__TASK BRIEF__:
Rewrite each line of the material below as a Markdown table with the columns "No." and "Text", numbering the rows and omitting blank lines. Leave the pictures out.

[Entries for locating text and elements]
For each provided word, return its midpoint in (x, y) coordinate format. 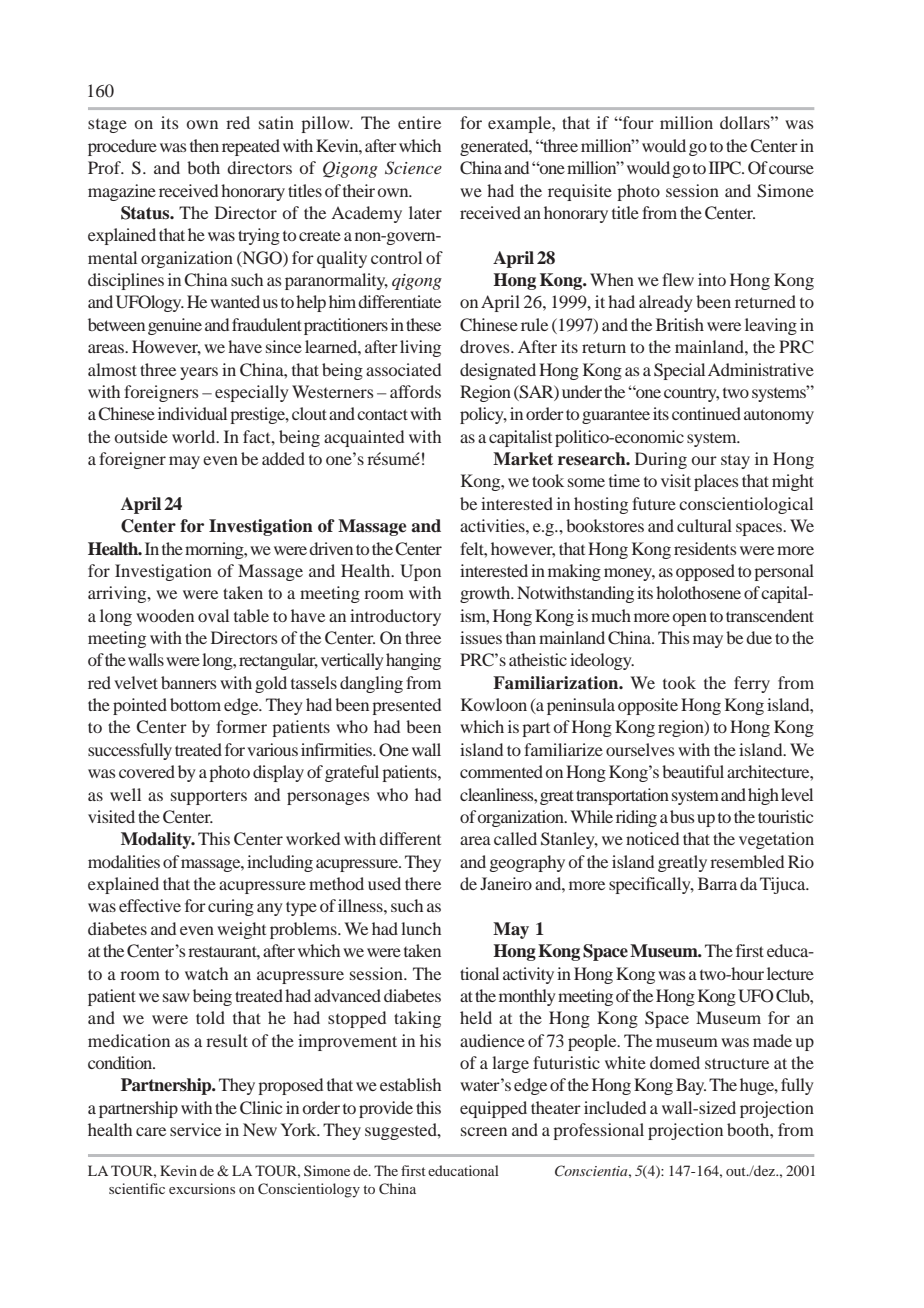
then (204, 145)
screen (484, 1131)
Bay (691, 1086)
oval (213, 615)
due (759, 637)
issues (481, 637)
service (195, 1129)
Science (413, 168)
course (791, 169)
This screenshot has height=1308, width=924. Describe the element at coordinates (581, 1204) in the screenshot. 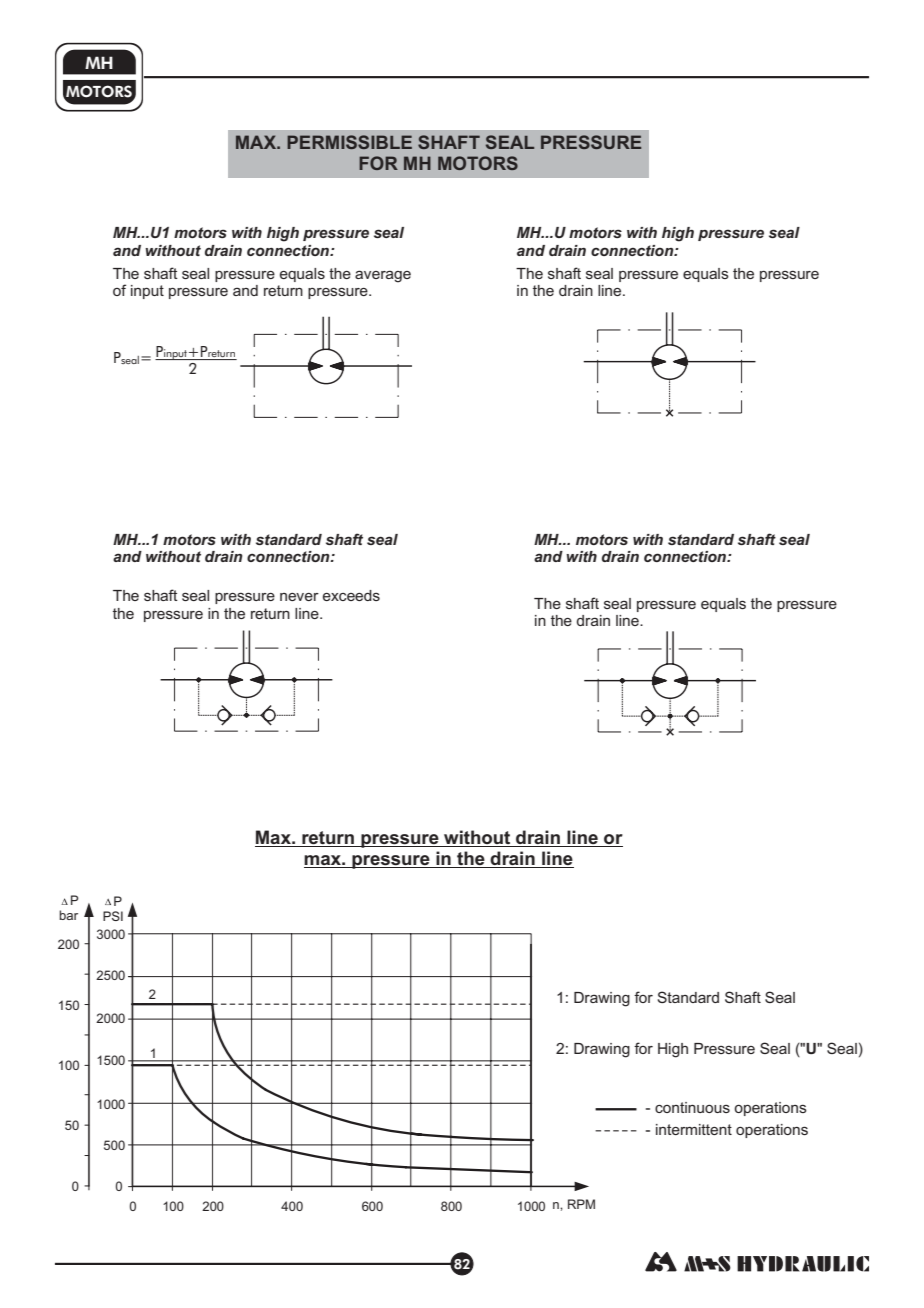

I see `RPM` at that location.
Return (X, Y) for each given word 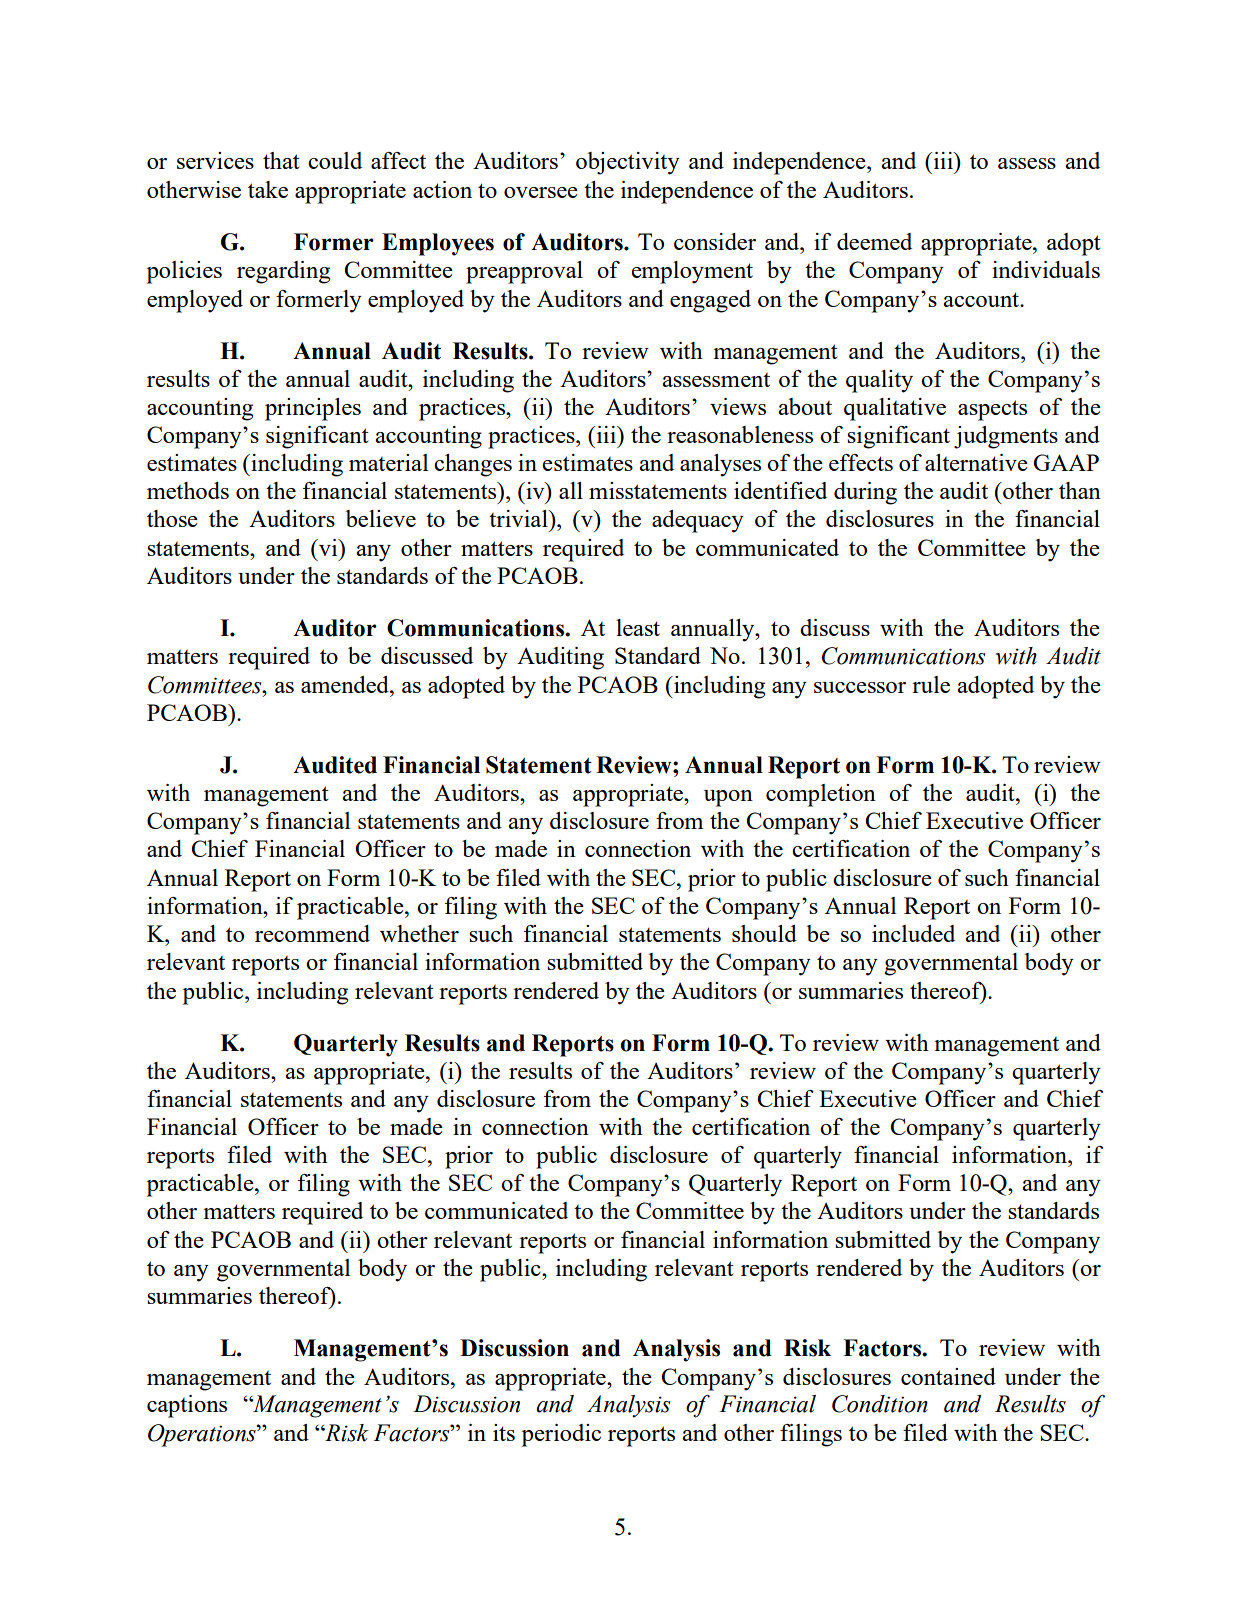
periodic (561, 1435)
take (268, 189)
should (764, 933)
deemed (874, 241)
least (638, 627)
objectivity (628, 163)
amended (346, 684)
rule (931, 684)
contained (948, 1376)
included (913, 933)
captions (187, 1406)
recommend (312, 933)
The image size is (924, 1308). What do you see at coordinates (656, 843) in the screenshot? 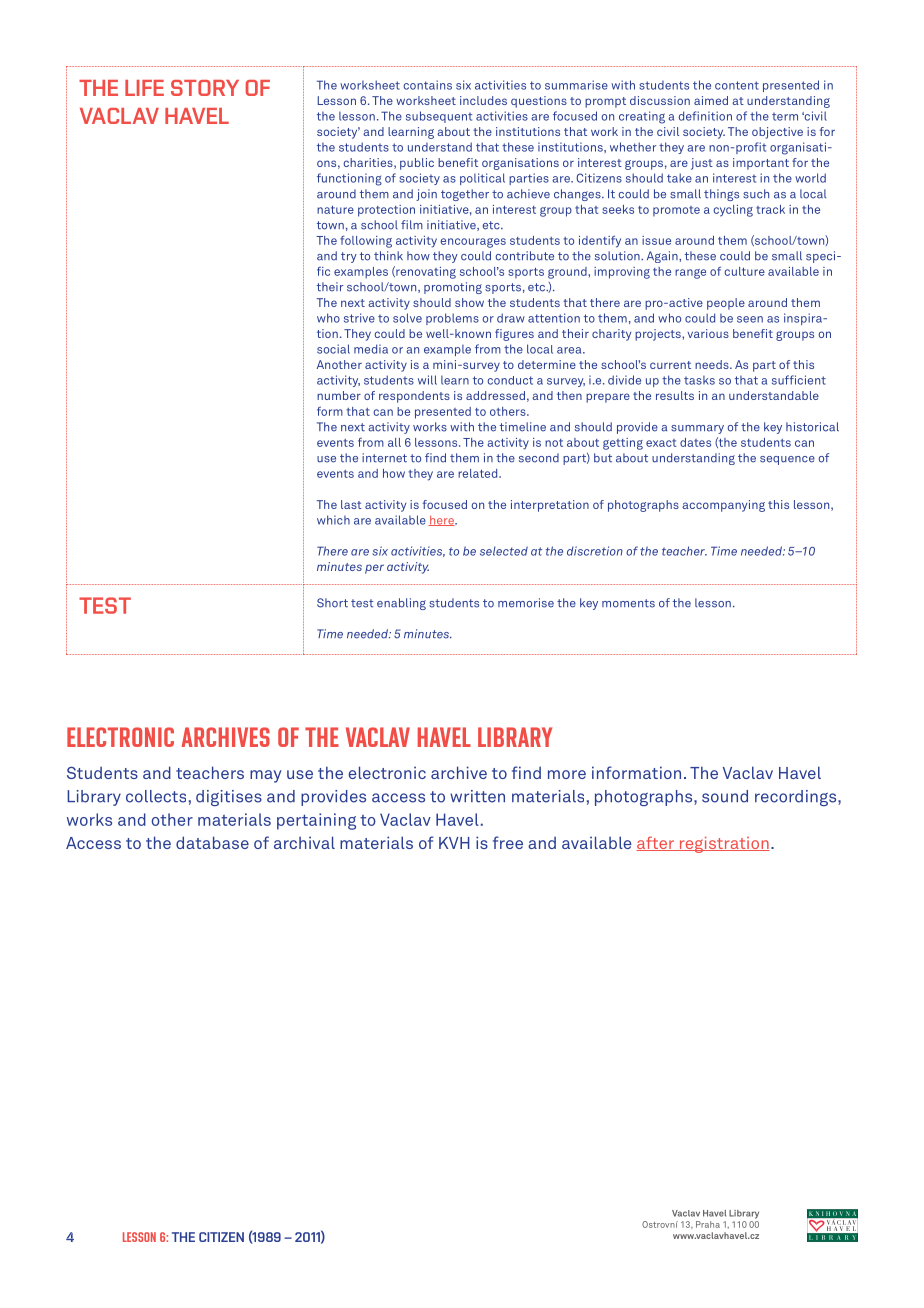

__EXERCISE SOLUTION__:
| No. | Text |
|---|---|
| 1 | For each provided word, return its midpoint in (x, y) coordinate format.  |
| 2 | then (204, 145) |
| 3 | screen (484, 1131) |
| 4 | Bay (691, 1086) |
| 5 | oval (213, 615) |
| 6 | due (759, 637) |
| 7 | issues (481, 637) |
| 8 | service (195, 1129) |
| 9 | Science (413, 168) |
| 10 | course (791, 169) |
| 11 | This screenshot has height=1308, width=924. Describe the element at coordinates (581, 1204) in the screenshot.  |
| 12 | I see `RPM` at that location. |
| 13 | Return (X, Y) for each given word  |
| 14 | periodic (561, 1435) |
| 15 | take (268, 189) |
| 16 | should (764, 933) |
| 17 | deemed (874, 241) |
| 18 | least (638, 627) |
| 19 | objectivity (628, 163) |
| 20 | amended (346, 684) |
| 21 | rule (931, 684) |
| 22 | contained (948, 1376) |
| 23 | included (913, 933) |
| 24 | captions (187, 1406) |
| 25 | recommend (312, 933) |
| 26 | The image size is (924, 1308). What do you see at coordinates (656, 843) in the screenshot?  |